▶ **What is needed**:
Write the data below out in full, exactly as it stands.

Dataset entries
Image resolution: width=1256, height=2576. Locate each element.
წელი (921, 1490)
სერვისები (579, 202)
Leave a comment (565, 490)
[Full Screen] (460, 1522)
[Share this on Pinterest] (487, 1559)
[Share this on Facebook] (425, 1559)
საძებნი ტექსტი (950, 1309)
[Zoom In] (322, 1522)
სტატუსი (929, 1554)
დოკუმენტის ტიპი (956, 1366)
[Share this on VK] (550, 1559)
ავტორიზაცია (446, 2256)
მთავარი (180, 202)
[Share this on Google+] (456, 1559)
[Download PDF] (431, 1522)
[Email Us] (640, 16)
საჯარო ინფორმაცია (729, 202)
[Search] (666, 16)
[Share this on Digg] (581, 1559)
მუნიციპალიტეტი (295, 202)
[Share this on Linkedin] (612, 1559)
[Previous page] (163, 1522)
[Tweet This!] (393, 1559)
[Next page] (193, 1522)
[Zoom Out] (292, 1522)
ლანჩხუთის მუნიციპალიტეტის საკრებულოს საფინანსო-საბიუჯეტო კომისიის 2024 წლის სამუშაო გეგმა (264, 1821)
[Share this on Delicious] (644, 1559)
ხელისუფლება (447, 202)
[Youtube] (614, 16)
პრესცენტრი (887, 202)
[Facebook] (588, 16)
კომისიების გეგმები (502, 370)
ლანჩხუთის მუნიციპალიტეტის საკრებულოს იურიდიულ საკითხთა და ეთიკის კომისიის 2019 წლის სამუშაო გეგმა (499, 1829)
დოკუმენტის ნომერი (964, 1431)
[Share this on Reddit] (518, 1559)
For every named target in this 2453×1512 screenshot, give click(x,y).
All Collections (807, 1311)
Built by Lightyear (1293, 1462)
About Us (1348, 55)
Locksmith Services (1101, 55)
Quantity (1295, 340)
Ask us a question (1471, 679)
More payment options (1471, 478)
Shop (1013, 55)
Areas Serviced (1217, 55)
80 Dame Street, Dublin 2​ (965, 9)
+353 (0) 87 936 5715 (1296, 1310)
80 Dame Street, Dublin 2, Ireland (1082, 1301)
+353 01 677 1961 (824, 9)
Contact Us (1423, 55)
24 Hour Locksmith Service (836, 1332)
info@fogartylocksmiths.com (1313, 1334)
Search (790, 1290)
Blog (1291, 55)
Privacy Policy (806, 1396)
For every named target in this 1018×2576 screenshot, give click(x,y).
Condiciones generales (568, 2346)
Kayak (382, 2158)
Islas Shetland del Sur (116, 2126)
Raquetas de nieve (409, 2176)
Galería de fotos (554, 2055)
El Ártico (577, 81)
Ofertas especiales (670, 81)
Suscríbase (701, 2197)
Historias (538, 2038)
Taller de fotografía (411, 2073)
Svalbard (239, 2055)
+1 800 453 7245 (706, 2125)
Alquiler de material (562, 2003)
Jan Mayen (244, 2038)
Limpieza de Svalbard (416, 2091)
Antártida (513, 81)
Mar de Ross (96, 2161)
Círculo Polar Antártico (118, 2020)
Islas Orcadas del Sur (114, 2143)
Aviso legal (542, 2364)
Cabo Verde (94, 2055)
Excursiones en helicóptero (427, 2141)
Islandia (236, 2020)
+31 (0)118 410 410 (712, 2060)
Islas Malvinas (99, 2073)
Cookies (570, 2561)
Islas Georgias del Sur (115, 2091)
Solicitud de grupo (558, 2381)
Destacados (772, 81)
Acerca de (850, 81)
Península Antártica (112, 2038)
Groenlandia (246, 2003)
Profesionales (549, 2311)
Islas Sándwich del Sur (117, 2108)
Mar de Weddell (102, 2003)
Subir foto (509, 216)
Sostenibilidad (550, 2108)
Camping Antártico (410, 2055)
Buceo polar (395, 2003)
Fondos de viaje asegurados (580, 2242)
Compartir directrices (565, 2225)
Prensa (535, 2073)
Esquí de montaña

▶ **Result**:
Image resolution: width=1256, height=2576. Locate each element.
წელი (921, 1490)
სერვისები (579, 202)
Leave a comment (565, 490)
[Full Screen] (460, 1522)
[Share this on Pinterest] (487, 1559)
[Share this on Facebook] (425, 1559)
საძებნი ტექსტი (950, 1309)
[Zoom In] (322, 1522)
სტატუსი (929, 1554)
დოკუმენტის ტიპი (956, 1366)
[Share this on VK] (550, 1559)
ავტორიზაცია (446, 2256)
მთავარი (180, 202)
[Share this on Google+] (456, 1559)
[Download PDF] (431, 1522)
[Email Us] (640, 16)
საჯარო ინფორმაცია (729, 202)
[Search] (666, 16)
[Share this on Digg] (581, 1559)
მუნიციპალიტეტი (295, 202)
[Share this on Linkedin] (612, 1559)
[Previous page] (163, 1522)
[Tweet This!] (393, 1559)
[Next page] (193, 1522)
[Zoom Out] (292, 1522)
ლანჩხუთის მუნიციპალიტეტის საკრებულოს საფინანსო-საბიუჯეტო კომისიის 2024 წლის სამუშაო გეგმა (264, 1821)
[Share this on Delicious] (644, 1559)
ხელისუფლება (447, 202)
[Youtube] (614, 16)
პრესცენტრი (887, 202)
[Facebook] (588, 16)
კომისიების გეგმები (502, 370)
ლანჩხუთის მუნიციპალიტეტის საკრებულოს იურიდიულ საკითხთა და ეთიკის კომისიის 2019 წლის სამუშაო გეგმა (499, 1829)
დოკუმენტის ნომერი (964, 1431)
[Share this on Reddit] (518, 1559)
For every named target in this 2453×1512 screenshot, give click(x,y).
All Collections (807, 1311)
Built by Lightyear (1293, 1462)
About Us (1348, 55)
Locksmith Services (1101, 55)
Quantity (1295, 340)
Ask us a question (1471, 679)
More payment options (1471, 478)
Shop (1013, 55)
Areas Serviced (1217, 55)
80 Dame Street, Dublin 2​ (965, 9)
+353 (0) 87 936 5715 (1296, 1310)
80 Dame Street, Dublin 2, Ireland (1082, 1301)
+353 01 677 1961 (824, 9)
Contact Us (1423, 55)
24 Hour Locksmith Service (836, 1332)
info@fogartylocksmiths.com (1313, 1334)
Search (790, 1290)
Blog (1291, 55)
Privacy Policy (806, 1396)
For every named target in this 1018×2576 screenshot, give click(x,y).
Condiciones generales (568, 2346)
Kayak (382, 2158)
Islas Shetland del Sur (116, 2126)
Raquetas de nieve (409, 2176)
Galería de fotos (554, 2055)
El Ártico (577, 81)
Ofertas especiales (670, 81)
Suscríbase (701, 2197)
Historias (538, 2038)
Taller de fotografía (411, 2073)
Svalbard (239, 2055)
+1 800 453 7245 (706, 2125)
Alquiler de material (562, 2003)
Jan Mayen (244, 2038)
Limpieza de Svalbard (416, 2091)
Antártida (513, 81)
Mar de Ross (96, 2161)
Círculo Polar Antártico (118, 2020)
Islas Orcadas del Sur (114, 2143)
Aviso legal (542, 2364)
Cabo Verde (94, 2055)
Excursiones en helicóptero (427, 2141)
Islandia (236, 2020)
+31 (0)118 410 410 (712, 2060)
Islas Malvinas (99, 2073)
Cookies (570, 2561)
Islas Georgias del Sur (115, 2091)
Solicitud de grupo (558, 2381)
Destacados (772, 81)
Acerca de (850, 81)
Península Antártica (112, 2038)
Groenlandia (246, 2003)
Profesionales (549, 2311)
Islas Sándwich del Sur (117, 2108)
Mar de Weddell (102, 2003)
Subir foto (509, 216)
Sostenibilidad (550, 2108)
Camping Antártico (410, 2055)
Buceo polar (395, 2003)
Fondos de viaje asegurados (580, 2242)
Compartir directrices (565, 2225)
Prensa (535, 2073)
Esquí de montaña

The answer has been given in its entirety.